As the article states, I believe in most cases the procedure is promoted as a money making gimmick that actually increased invasive procedure referrals. Think about it, what does the typical patient do when he has a positive test. The next step would be to go their doctor who will likely refer them for a thallium or echocardiogram stress test that may or may not lead to an angiogram and possible angioplasty or bypass.

A huge scam all the way around in the vast majority of instances. There are so many better tests that are better screens for heart disease and they are far less expensive (such as hdl/chol ratio, ferritin, Lp(a), homocysteine, glucose tolerance, etc).

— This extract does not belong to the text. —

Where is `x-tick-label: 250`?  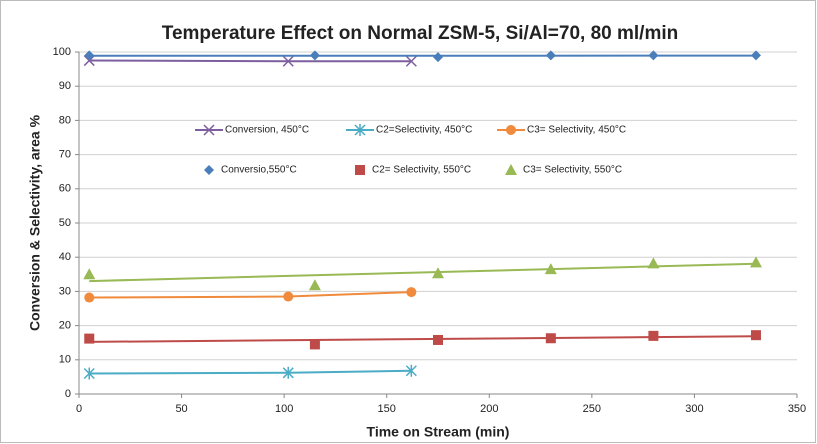
x-tick-label: 250 is located at coordinates (592, 409).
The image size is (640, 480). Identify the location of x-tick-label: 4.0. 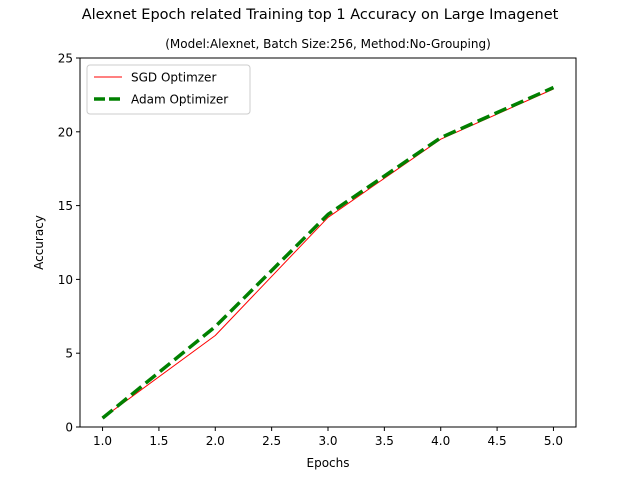
(440, 441).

But the key here is that even if the test were good, and it always provided accurate results, the therapeutic recommendations of traditional medicine for this problem are absolutely terrible.

They do not understand that the diet is the major way to correct this problem. They are off in fantasy-land for the most part in the low fat world. Additionally for severe cases, chelation therapy is not recommended by traditional medical doctors, despite the fact that is costs 90% less than bypass or angioplasty and I have found it to be far more effective. Contact The American College for the Advancement in Medicine (ACAM) to find a doctor who practices chelation.

The test does have one redeeming factor though, but it is a risk. The false negative rate is very low. So if someone is anxious that they may have heart disease and they have the test and it comes out negative, there is virtually no risk that calcium blockage exists in the coronary arteries.